Rosen Mickie 4
4 · Centurion Acquisition Corp. · Filed Jun 15, 2026
Research Summary
AI-generated summary of this filing
Centurion (ALF) Director Mickie Rosen Converts 30,000 Shares
What Happened
- Mickie Rosen, a director of Centurion Acquisition Corp. (ALF), converted 30,000 Class B ordinary shares into 30,000 Class A ordinary shares on June 8, 2026. The conversion was one-for-one, involved no cash consideration, and is reported as a derivative conversion (transaction code C). The filing shows the disposition of 30,000 Class B shares at $0.00 and the acquisition of 30,000 Class A shares with no purchase price.
Key Details
- Transaction date: June 8, 2026; reported on Form 4 filed June 15, 2026 (appears to be filed after the usual 2-business-day window).
- Transaction type/code: Conversion of derivative security (Code C).
- Shares converted: 30,000 Class B → 30,000 Class A.
- Reported price/consideration: No cash exchanged; disposal reported at $0.00.
- Shares owned after transaction: Not specified in the excerpt of the filing provided.

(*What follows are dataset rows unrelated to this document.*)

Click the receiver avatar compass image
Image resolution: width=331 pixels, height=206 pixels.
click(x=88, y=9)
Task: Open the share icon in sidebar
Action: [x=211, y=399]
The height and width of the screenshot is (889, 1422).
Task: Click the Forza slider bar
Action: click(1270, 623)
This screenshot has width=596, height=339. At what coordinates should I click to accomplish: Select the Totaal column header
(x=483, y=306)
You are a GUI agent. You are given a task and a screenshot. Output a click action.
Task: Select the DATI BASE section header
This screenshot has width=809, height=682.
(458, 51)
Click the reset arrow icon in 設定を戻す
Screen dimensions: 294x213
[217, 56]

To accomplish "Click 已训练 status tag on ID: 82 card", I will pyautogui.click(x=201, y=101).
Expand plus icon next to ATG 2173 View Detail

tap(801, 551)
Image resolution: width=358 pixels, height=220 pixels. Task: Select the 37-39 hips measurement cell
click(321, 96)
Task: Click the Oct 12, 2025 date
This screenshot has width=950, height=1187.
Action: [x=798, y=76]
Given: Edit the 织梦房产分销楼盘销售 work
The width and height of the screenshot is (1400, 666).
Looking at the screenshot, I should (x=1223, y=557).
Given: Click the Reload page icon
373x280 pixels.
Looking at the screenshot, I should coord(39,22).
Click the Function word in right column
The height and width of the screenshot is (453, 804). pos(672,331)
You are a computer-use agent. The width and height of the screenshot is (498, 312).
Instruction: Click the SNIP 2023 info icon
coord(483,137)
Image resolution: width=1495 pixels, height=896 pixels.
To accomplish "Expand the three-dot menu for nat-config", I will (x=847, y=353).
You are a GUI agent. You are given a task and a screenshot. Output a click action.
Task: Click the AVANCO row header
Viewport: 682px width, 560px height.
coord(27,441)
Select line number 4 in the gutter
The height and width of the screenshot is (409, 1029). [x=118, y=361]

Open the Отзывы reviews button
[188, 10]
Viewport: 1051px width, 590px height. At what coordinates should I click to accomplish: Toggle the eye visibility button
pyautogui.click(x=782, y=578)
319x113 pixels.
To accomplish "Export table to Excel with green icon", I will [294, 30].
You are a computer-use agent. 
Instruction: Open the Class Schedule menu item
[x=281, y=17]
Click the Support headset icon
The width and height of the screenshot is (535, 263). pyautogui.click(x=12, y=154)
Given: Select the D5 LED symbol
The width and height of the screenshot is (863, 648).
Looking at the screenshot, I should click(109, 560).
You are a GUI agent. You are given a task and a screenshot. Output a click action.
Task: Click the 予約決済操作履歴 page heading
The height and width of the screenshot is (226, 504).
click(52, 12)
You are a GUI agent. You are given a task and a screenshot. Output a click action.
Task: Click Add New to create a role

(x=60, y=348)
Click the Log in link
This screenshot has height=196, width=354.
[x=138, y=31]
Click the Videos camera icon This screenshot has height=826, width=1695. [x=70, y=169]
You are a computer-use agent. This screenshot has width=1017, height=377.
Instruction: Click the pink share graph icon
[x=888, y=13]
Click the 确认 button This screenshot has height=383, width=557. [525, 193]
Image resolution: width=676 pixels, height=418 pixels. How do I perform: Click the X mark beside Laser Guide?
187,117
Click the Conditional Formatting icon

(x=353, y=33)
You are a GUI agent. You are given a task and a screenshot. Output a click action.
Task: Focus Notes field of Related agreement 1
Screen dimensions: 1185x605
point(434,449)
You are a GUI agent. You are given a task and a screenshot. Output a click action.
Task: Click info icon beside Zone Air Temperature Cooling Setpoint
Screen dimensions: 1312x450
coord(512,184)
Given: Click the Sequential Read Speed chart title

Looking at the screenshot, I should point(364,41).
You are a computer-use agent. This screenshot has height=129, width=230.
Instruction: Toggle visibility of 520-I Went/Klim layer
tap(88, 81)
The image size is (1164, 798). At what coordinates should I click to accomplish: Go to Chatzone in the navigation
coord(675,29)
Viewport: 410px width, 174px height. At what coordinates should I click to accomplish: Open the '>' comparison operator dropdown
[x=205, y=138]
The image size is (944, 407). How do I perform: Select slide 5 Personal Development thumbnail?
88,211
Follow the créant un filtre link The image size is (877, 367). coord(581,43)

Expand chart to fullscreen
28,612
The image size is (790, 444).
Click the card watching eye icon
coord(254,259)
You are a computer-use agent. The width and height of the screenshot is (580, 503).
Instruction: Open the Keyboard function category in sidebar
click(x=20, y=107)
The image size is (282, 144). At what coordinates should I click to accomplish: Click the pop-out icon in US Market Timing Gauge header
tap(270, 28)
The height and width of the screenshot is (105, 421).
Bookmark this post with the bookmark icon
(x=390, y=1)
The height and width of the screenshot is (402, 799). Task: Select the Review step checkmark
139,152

- Footnote: Per the issuer’s Amended and Restated Memorandum and Articles of Association, Class B shares are convertible into Class A on a one-for-one basis at the holder’s option, for no additional consideration and with no expiration; conversion may be subject to anti-dilution adjustments. The reporting person elected to convert 30,000 Class B shares.
Context
- This is a class-conversion (derivative) transaction rather than an open-market buy or sale. Conversions like this are common in SPAC/dual-class structures and typically change share class and voting rights rather than represent a market purchase or sale. Such conversions are generally neutral with respect to buy/sell signaling; they do not by themselves indicate the insider’s sentiment about the company’s public stock price.
Insider Transaction Report
Form 4
Rosen Mickie
Director
Transactions
- Conversion
Class A Ordinary Shares
[F1]2026-06-08+30,000→ 30,000 total - Conversion
Class B Ordinary Shares
[F1]2026-06-08−30,000→ 0 total→ Class A Ordinary Shares (30,000 underlying)
Footnotes (1)
- [F1]Pursuant to the Issuer's Amended and Restated Memorandum and Articles of Association, the Class B Ordinary Shares are convertible into Class A Ordinary Shares at the option of the holders thereof at any time, and from time to time, on a one-for-one basis, subject to adjustment pursuant to certain anti-dilution rights, for no additional consideration, and have no expiration date. On June 8, 2026, the Reporting Person elected to convert 30,000 Class B Ordinary Shares into 30,000 Class A Ordinary Shares.